| EXERCISE REQUIREMENTS |
Rewrite these items with "Instruction" replaced by "Command" wherever it occurs, keeping everything else the same.

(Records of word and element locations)

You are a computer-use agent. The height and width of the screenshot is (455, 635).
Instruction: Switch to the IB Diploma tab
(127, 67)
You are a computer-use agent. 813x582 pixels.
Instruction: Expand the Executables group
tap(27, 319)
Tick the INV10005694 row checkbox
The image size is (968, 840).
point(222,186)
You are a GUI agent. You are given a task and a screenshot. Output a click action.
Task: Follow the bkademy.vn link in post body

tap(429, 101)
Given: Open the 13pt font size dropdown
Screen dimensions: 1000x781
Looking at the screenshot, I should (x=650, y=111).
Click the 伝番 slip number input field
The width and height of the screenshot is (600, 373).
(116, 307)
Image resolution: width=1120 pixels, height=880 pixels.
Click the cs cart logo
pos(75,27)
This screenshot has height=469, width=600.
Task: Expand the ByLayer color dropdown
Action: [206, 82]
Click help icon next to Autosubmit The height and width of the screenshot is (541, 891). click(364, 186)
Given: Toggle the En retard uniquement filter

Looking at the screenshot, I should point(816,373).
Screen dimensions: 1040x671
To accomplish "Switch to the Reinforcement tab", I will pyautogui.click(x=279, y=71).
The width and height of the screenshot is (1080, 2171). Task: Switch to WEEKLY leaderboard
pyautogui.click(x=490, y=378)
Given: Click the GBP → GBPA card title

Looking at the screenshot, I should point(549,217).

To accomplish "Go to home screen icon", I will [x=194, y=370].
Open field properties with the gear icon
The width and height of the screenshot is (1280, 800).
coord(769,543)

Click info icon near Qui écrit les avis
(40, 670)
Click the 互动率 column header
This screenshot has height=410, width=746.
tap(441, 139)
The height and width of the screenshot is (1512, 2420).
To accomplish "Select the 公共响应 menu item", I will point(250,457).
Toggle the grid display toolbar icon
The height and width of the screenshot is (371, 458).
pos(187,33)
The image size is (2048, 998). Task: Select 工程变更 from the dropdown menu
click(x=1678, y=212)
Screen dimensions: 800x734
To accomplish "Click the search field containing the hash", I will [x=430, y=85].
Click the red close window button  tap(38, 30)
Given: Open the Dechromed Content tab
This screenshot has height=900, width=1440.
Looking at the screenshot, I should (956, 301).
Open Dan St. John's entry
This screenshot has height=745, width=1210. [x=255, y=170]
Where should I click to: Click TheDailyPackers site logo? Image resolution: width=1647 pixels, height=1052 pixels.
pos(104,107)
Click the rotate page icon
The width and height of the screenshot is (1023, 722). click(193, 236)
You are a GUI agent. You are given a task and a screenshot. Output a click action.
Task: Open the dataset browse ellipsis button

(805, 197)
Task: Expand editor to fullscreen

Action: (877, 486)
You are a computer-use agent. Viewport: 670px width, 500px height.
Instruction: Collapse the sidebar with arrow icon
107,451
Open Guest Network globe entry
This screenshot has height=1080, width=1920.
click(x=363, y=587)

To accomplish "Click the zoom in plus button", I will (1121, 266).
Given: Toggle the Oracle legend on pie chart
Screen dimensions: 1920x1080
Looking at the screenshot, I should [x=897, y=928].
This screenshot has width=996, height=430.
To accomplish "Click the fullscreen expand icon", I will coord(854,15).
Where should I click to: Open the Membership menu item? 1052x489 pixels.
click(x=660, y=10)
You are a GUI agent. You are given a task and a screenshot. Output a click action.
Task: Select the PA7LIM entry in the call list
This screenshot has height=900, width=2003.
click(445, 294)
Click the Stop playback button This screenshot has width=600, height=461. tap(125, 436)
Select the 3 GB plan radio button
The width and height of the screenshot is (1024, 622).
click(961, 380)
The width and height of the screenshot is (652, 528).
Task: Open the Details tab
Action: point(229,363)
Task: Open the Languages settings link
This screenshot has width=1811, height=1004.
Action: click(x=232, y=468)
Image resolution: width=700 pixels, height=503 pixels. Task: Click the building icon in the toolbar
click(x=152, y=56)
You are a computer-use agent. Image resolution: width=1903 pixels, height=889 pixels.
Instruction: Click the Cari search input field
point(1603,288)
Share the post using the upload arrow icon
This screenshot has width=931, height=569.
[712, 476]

| SOLVED EXERCISE |
You are a computer-use agent. The height and width of the screenshot is (455, 635).
Command: Switch to the IB Diploma tab
(127, 67)
You are a computer-use agent. 813x582 pixels.
Command: Expand the Executables group
tap(27, 319)
Tick the INV10005694 row checkbox
The image size is (968, 840).
point(222,186)
You are a GUI agent. You are given a task and a screenshot. Output a click action.
Task: Follow the bkademy.vn link in post body

tap(429, 101)
Given: Open the 13pt font size dropdown
Screen dimensions: 1000x781
Looking at the screenshot, I should (x=650, y=111).
Click the 伝番 slip number input field
The width and height of the screenshot is (600, 373).
(116, 307)
Image resolution: width=1120 pixels, height=880 pixels.
Click the cs cart logo
pos(75,27)
This screenshot has height=469, width=600.
Task: Expand the ByLayer color dropdown
Action: [206, 82]
Click help icon next to Autosubmit The height and width of the screenshot is (541, 891). click(364, 186)
Given: Toggle the En retard uniquement filter

Looking at the screenshot, I should point(816,373).
Screen dimensions: 1040x671
To accomplish "Switch to the Reinforcement tab", I will pyautogui.click(x=279, y=71).
The width and height of the screenshot is (1080, 2171). Task: Switch to WEEKLY leaderboard
pyautogui.click(x=490, y=378)
Given: Click the GBP → GBPA card title

Looking at the screenshot, I should point(549,217).

To accomplish "Go to home screen icon", I will [x=194, y=370].
Open field properties with the gear icon
The width and height of the screenshot is (1280, 800).
coord(769,543)

Click info icon near Qui écrit les avis
(40, 670)
Click the 互动率 column header
This screenshot has height=410, width=746.
tap(441, 139)
The height and width of the screenshot is (1512, 2420).
To accomplish "Select the 公共响应 menu item", I will point(250,457).
Toggle the grid display toolbar icon
The height and width of the screenshot is (371, 458).
pos(187,33)
The image size is (2048, 998). Task: Select 工程变更 from the dropdown menu
click(x=1678, y=212)
Screen dimensions: 800x734
To accomplish "Click the search field containing the hash", I will [x=430, y=85].
Click the red close window button  tap(38, 30)
Given: Open the Dechromed Content tab
This screenshot has height=900, width=1440.
Looking at the screenshot, I should (956, 301).
Open Dan St. John's entry
This screenshot has height=745, width=1210. [x=255, y=170]
Where should I click to: Click TheDailyPackers site logo? Image resolution: width=1647 pixels, height=1052 pixels.
pos(104,107)
Click the rotate page icon
The width and height of the screenshot is (1023, 722). click(193, 236)
You are a GUI agent. You are given a task and a screenshot. Output a click action.
Task: Open the dataset browse ellipsis button

(805, 197)
Task: Expand editor to fullscreen

Action: (877, 486)
You are a computer-use agent. Viewport: 670px width, 500px height.
Command: Collapse the sidebar with arrow icon
107,451
Open Guest Network globe entry
This screenshot has height=1080, width=1920.
click(x=363, y=587)

To accomplish "Click the zoom in plus button", I will (1121, 266).
Given: Toggle the Oracle legend on pie chart
Screen dimensions: 1920x1080
Looking at the screenshot, I should [x=897, y=928].
This screenshot has width=996, height=430.
To accomplish "Click the fullscreen expand icon", I will coord(854,15).
Where should I click to: Open the Membership menu item? 1052x489 pixels.
click(x=660, y=10)
You are a GUI agent. You are given a task and a screenshot. Output a click action.
Task: Select the PA7LIM entry in the call list
This screenshot has height=900, width=2003.
click(445, 294)
Click the Stop playback button This screenshot has width=600, height=461. tap(125, 436)
Select the 3 GB plan radio button
The width and height of the screenshot is (1024, 622).
click(961, 380)
The width and height of the screenshot is (652, 528).
Task: Open the Details tab
Action: point(229,363)
Task: Open the Languages settings link
This screenshot has width=1811, height=1004.
Action: click(x=232, y=468)
Image resolution: width=700 pixels, height=503 pixels. Task: Click the building icon in the toolbar
click(x=152, y=56)
You are a computer-use agent. Image resolution: width=1903 pixels, height=889 pixels.
Command: Click the Cari search input field
point(1603,288)
Share the post using the upload arrow icon
This screenshot has width=931, height=569.
[712, 476]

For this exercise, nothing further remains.